Aim of the exercise => Leave the pictures out and print, word for word, the lines below from the one with "This screenshot has height=411, width=1902." through the final line.

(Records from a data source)
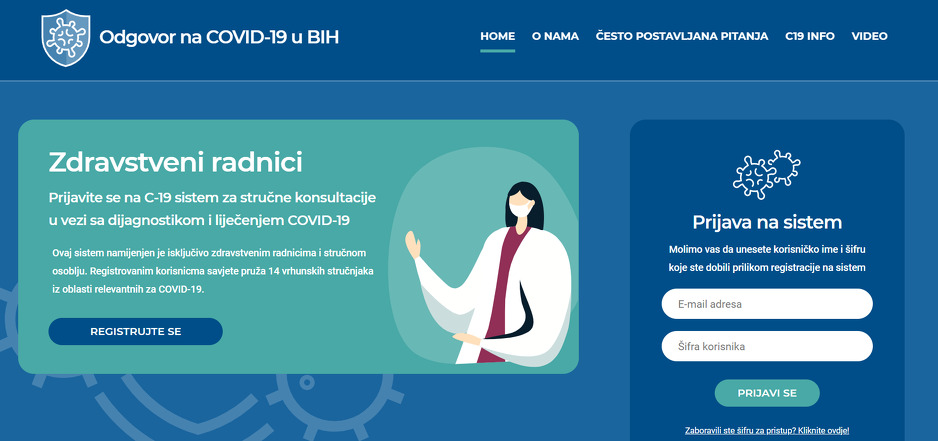The image size is (938, 441).
Task: Click the doctor's waving hand
Action: (413, 245)
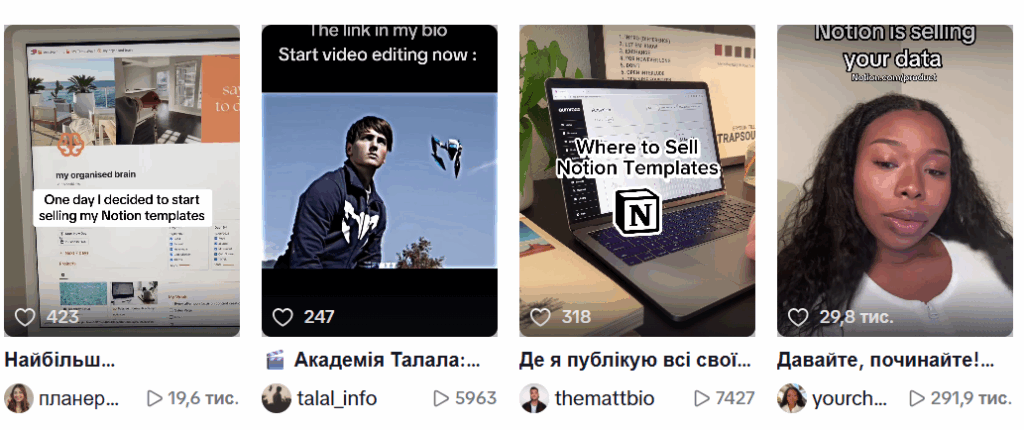Open thematthbio profile avatar
This screenshot has width=1024, height=430.
(x=534, y=398)
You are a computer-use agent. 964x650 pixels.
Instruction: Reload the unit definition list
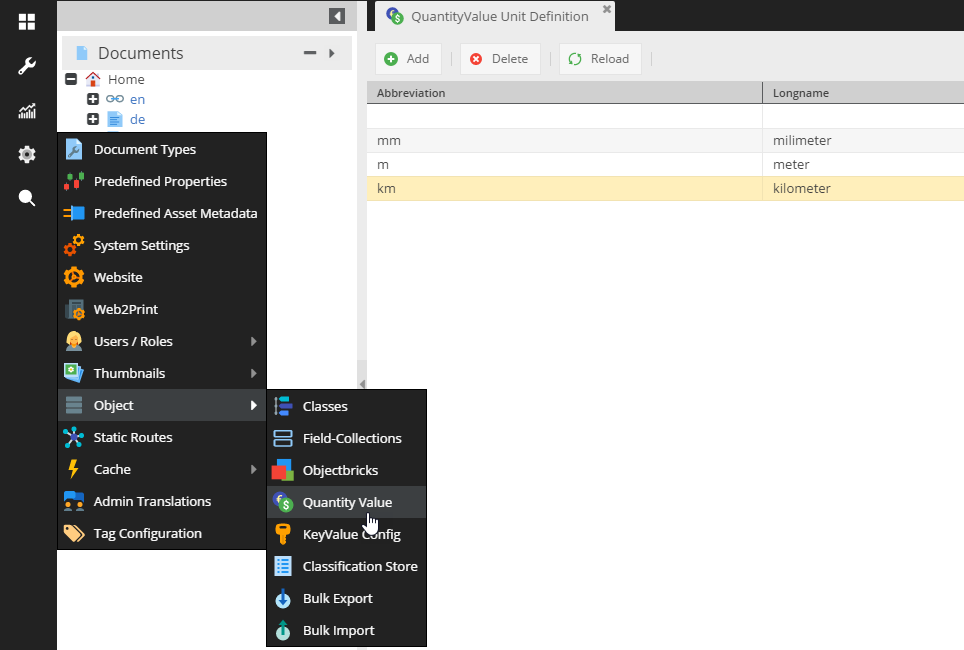point(599,59)
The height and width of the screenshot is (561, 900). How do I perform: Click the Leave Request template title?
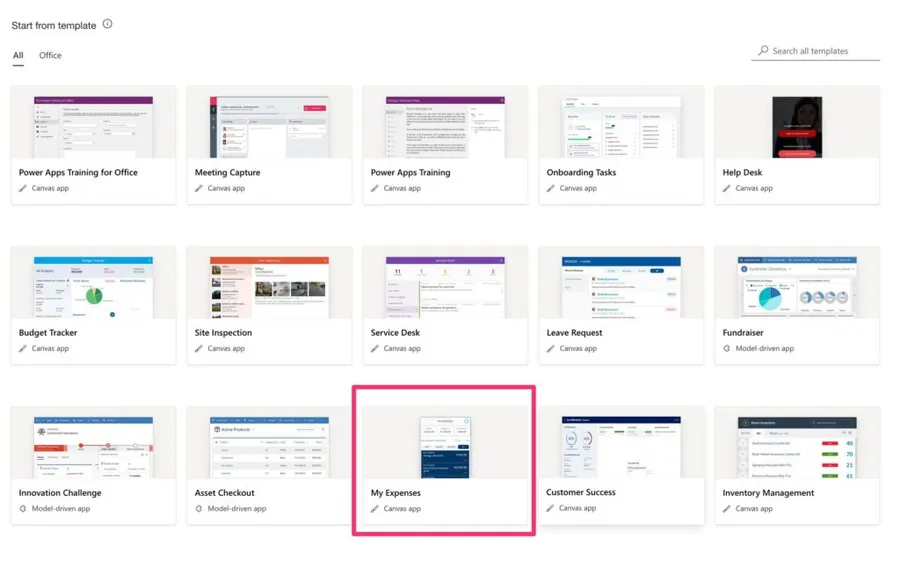pos(574,333)
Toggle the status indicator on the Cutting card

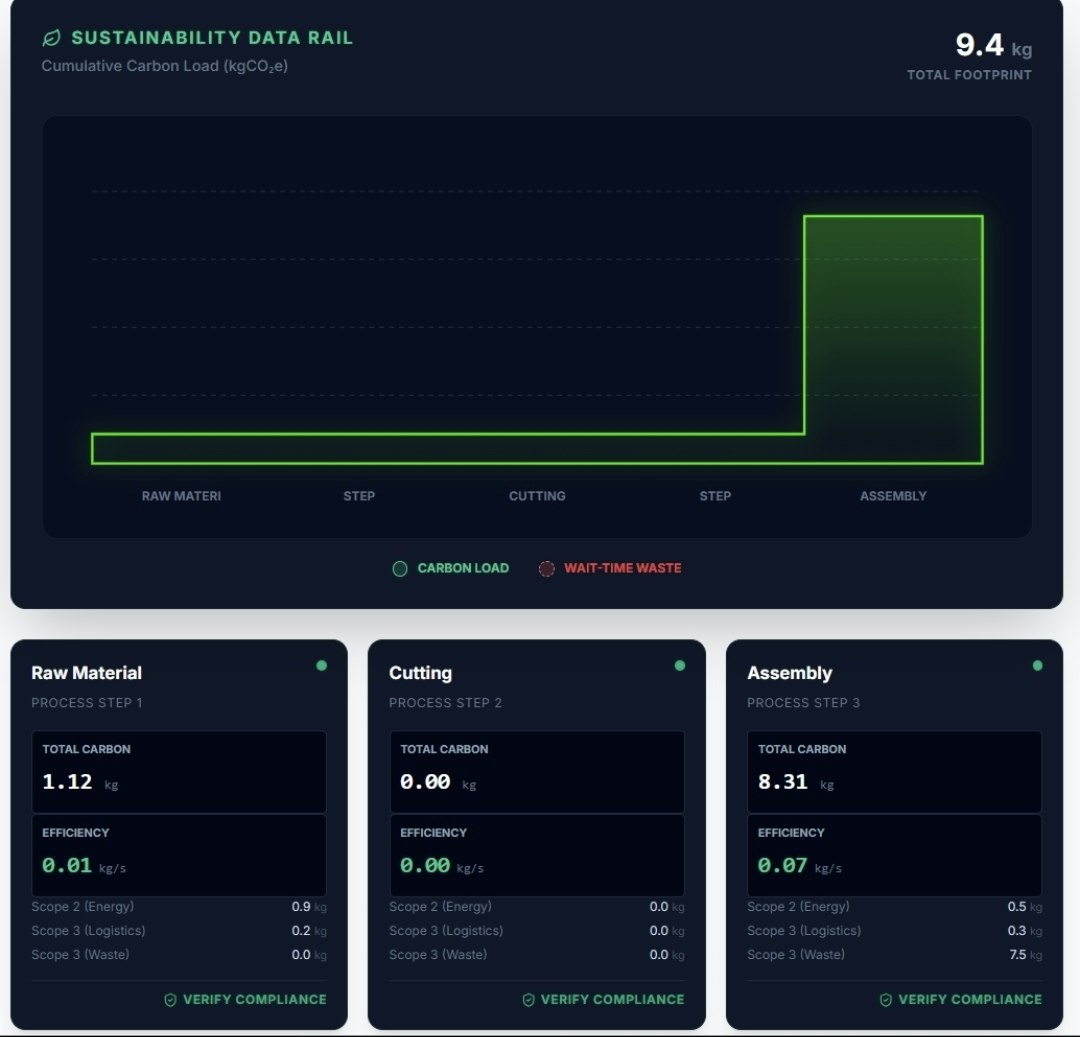680,663
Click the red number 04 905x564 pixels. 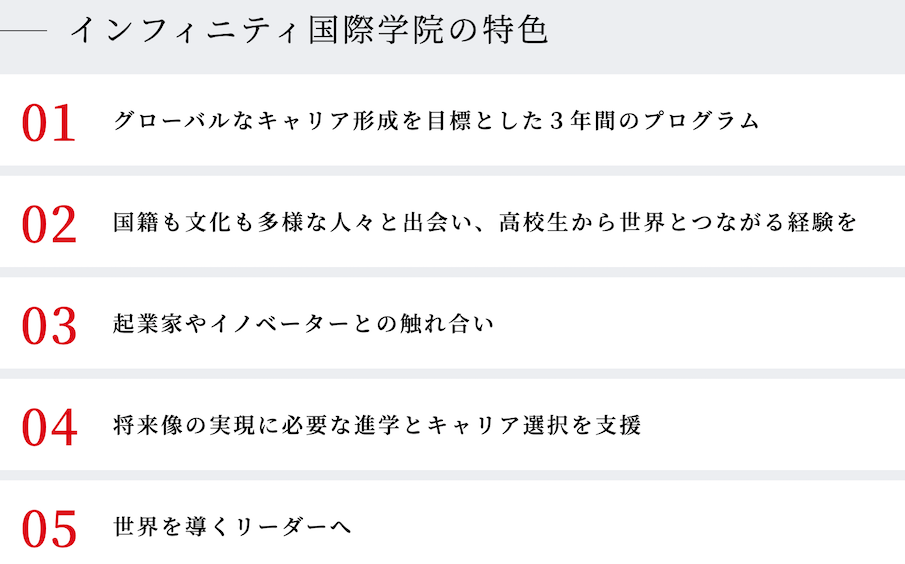pos(49,428)
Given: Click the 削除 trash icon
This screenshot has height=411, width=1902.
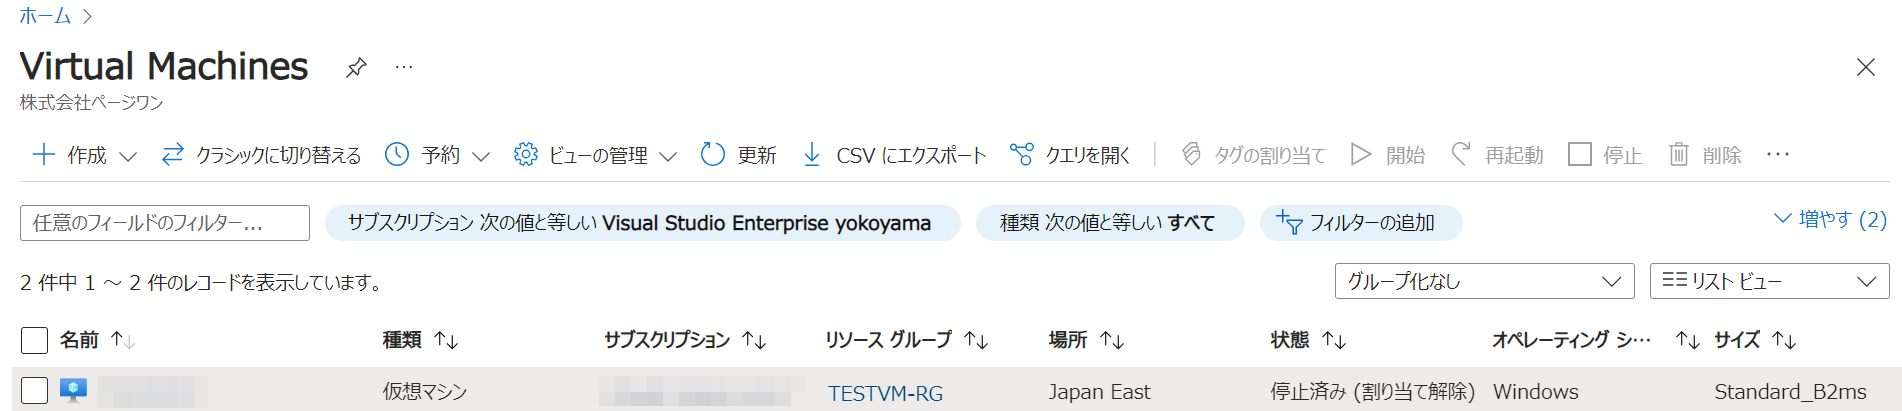Looking at the screenshot, I should pos(1678,155).
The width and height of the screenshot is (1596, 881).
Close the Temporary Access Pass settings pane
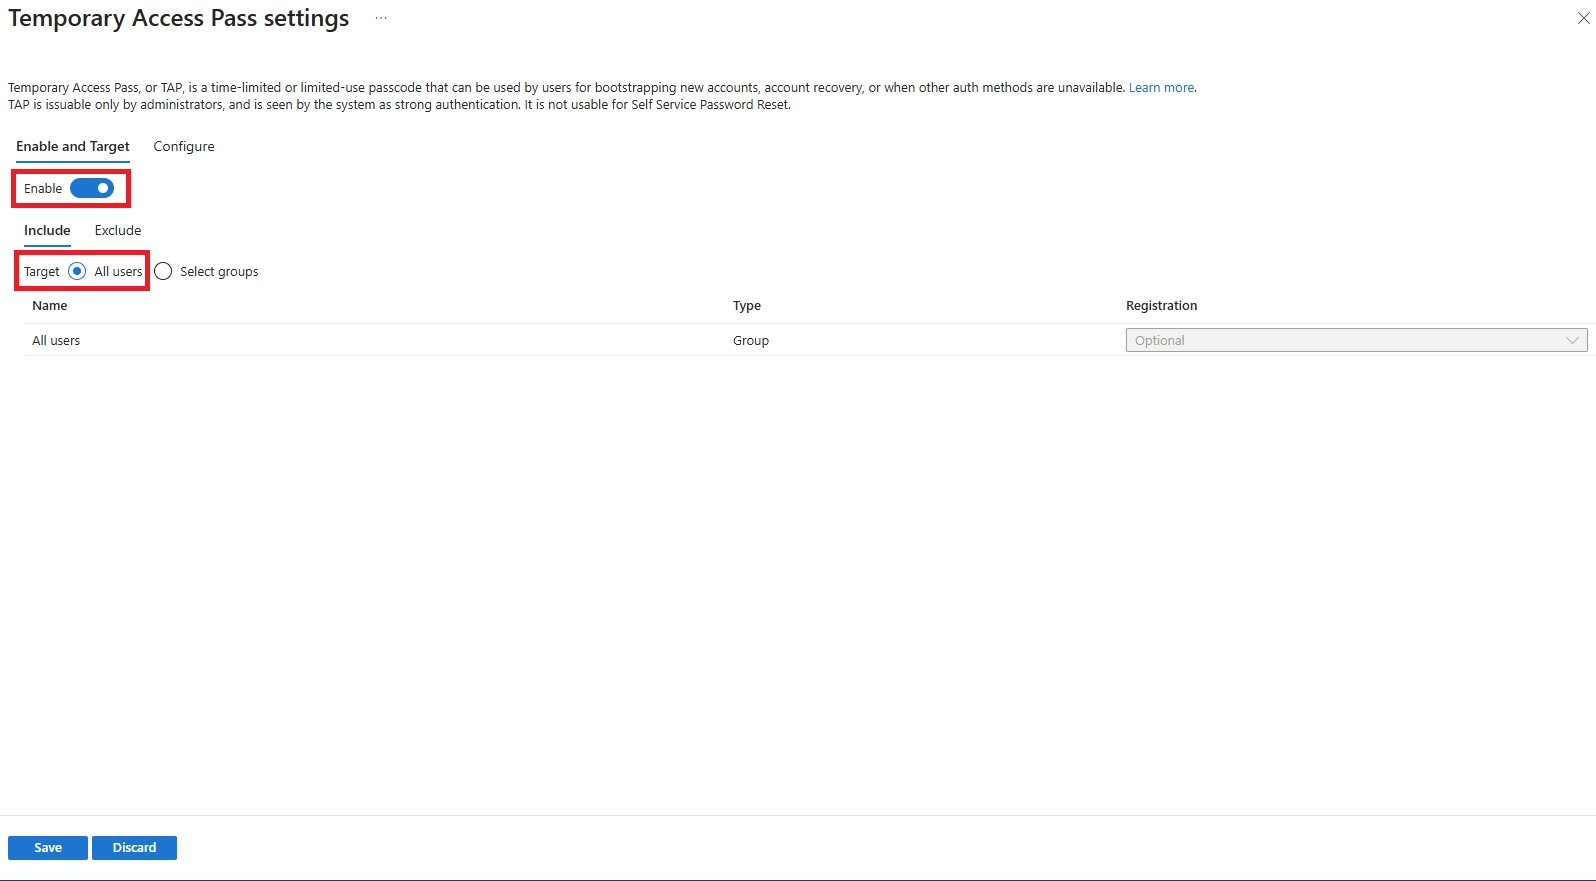1583,19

Exercise response =>
This screenshot has height=411, width=1902.
Looking at the screenshot, I should pos(1678,155).
The width and height of the screenshot is (1596, 881).
Close the Temporary Access Pass settings pane
1583,19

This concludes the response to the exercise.